I like it, it certainly looks landscapeish to me and it was taken with a lens in the telephoto range, but then my opinion is....well an opinion! 
What was it surviving? 

Cheers, Graham. 



RobertG. said:


> I'm not sure if this tiny landscape fits into this thread. It's more a conceptional than a landscape shot in my opinion. It was taken with the EF 70-300mm L at 252mm. Critics are welcome.
> 
> 
> 
> ...


----------



## RobertG. (Mar 3, 2015)

Hi Graham, Thanks for the critique. Such opinions are what I'm looking for. This tiny pine tree survived the winter and dry surroundings. It was taken last year in spring.


----------



## JoeKerslake (Mar 3, 2015)

Valvebounce said:


> Hi Joe.
> You might like to have a look at this posting by Macguyver. A well written article on this topic.
> http://www.canonrumors.com/forum/index.php?topic=19685.0
> 
> ...



Cheers for that!

Another reason for me to invest in that 70-200mm ii!


----------



## NancyP (Mar 26, 2015)

I like macro landscapes too.


----------



## Jeevz (Mar 26, 2015)

I love telephoto landscapes 

Sadly I recently had to sell my 400mm and the only telephoto I have left is 100mm

But this is a shot from last year when I had the 400



Dune by Sanjeev Deo, on Flickr


----------



## Click (Mar 27, 2015)

Jeevz said:


> I love telephoto landscapes
> 
> Sadly I recently had to sell my 400mm and the only telephoto I have left is 100mm
> 
> But this is a shot from last year when I had the 400




Great shot. Well done.


----------



## Pookie (Mar 27, 2015)

5D3 + 85mm f/1.2



https://flic.kr/p/rtYahG


----------



## AlexB (Mar 27, 2015)

Jeevz said:


> I love telephoto landscapes
> 
> Sadly I recently had to sell my 400mm and the only telephoto I have left is 100mm
> 
> ...



Simply gorgeous!


----------



## sleepnever (Mar 31, 2015)

Jeevz said:


> I love telephoto landscapes
> 
> Sadly I recently had to sell my 400mm and the only telephoto I have left is 100mm
> 
> ...



This is awesome. I'm staring at this trying to figure out how big those trees are in relation to the sand mountain behind it, and what that thing looks like in all of its glory. Great picture.


----------



## mackguyver (Mar 31, 2015)

I've posted most of these elsewhere, but since this thread exists...

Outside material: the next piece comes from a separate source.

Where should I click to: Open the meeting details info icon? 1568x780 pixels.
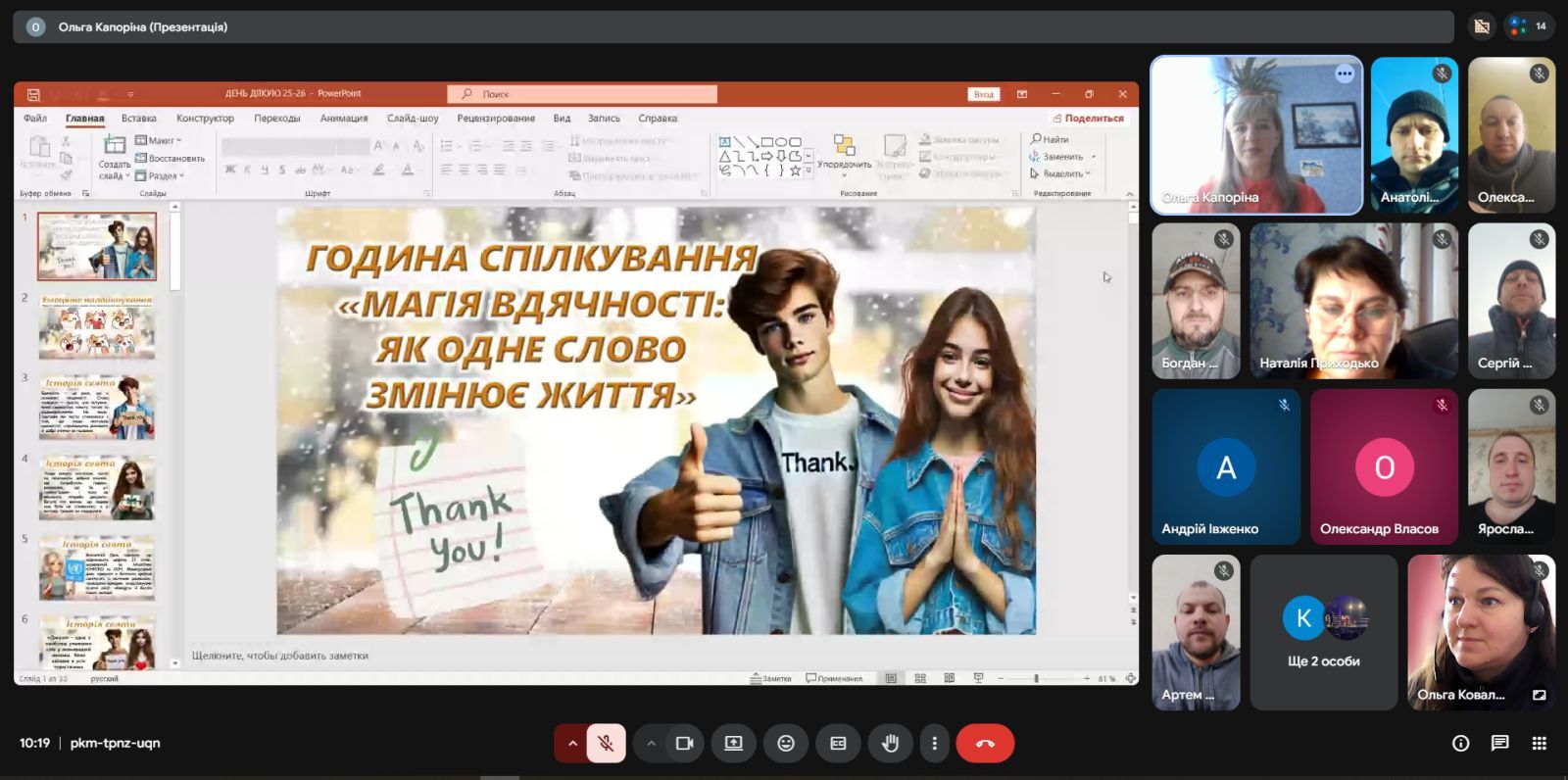(1460, 744)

EDIT: Just saw Graham's post above - thanks, Graham, and that's the primary reason to use a telephoto for landscapes, outside of distance, of course. In the tree shot below in particular, it makes the forest look much denser than it actually is - and a wide angle with a similar field of view would make the trees seem sparse and very wide apart.

300mm:
















70-200mm @142mm:





@140mm:





@121mm:





@265mm:


----------



## MrFotoFool (Apr 1, 2015)

Great idea for a thread! I use telephoto for landscapes much more than standard or wide angle. I just got home from photographing sunset at the most popular overlook near my home of Tucson, Arizona (Gates Pass overlook in Tucson Mountain Park). This is with the 70-200 2_8 (non IS), Sigma circular polarizer, 5D3 on mirror lockup.


----------



## Click (Apr 1, 2015)

mackguyver said:


> I've posted most of these elsewhere, but since this thread exists...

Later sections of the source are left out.